*WHAT TO PRODUCE*. Reproduce the material below word for word, starting with its first line and going on through the line with "(x=220, y=501)", both lines included. Leave the pictures out of your answer.

*RECORDS FOR THIS EXERCISE*.

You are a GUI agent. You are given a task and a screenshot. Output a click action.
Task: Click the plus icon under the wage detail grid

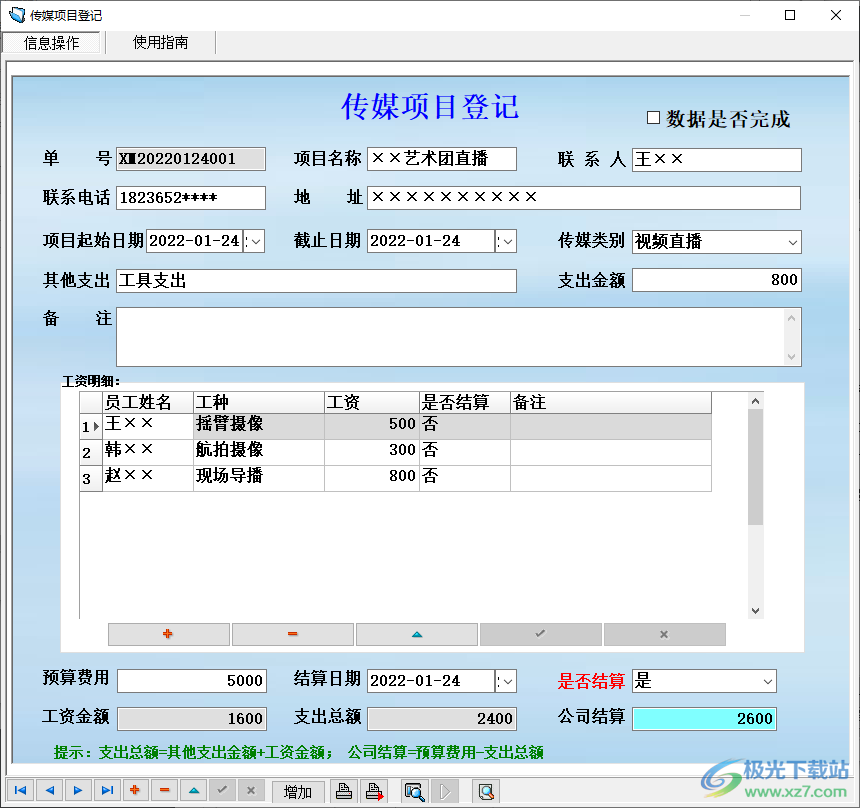tap(167, 633)
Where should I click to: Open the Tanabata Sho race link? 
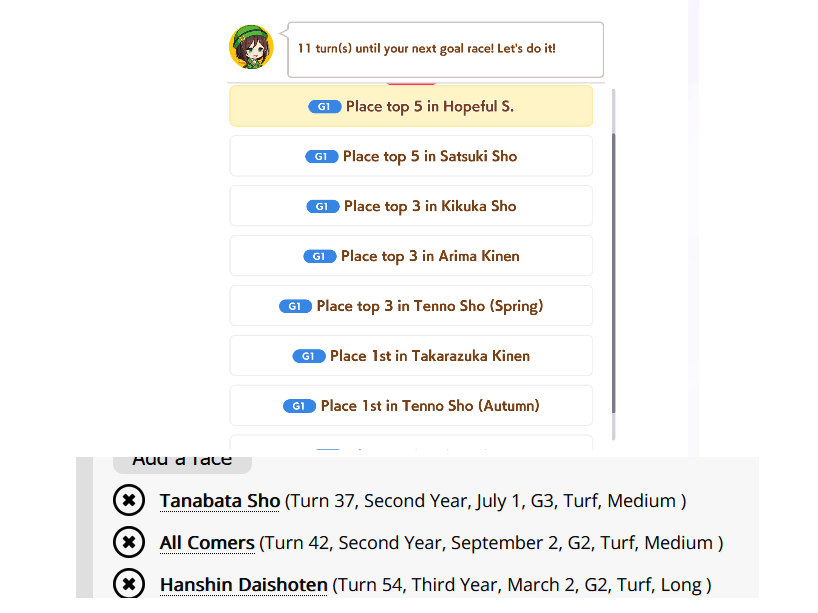(x=220, y=501)
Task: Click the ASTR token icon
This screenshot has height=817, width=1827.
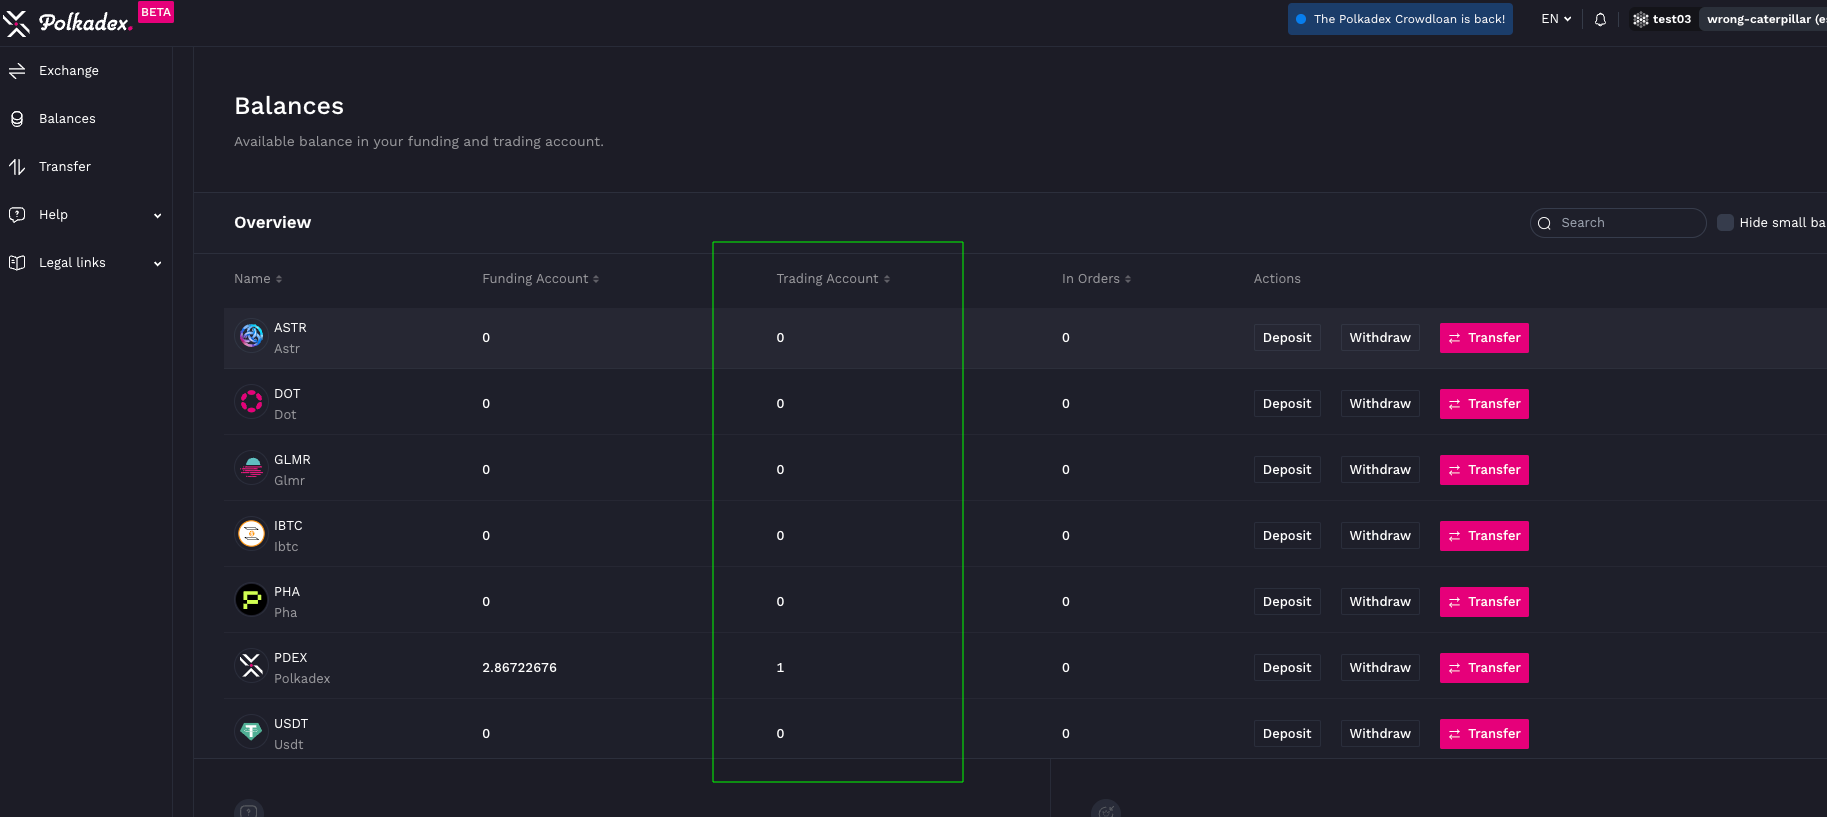Action: coord(251,336)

*SOLUTION*.
You are a GUI agent. You are given a task and a screenshot. Output a click action.
Task: Click the plus icon under the wage detail grid

tap(167, 633)
Where should I click to: Open the Tanabata Sho race link? 
(x=220, y=501)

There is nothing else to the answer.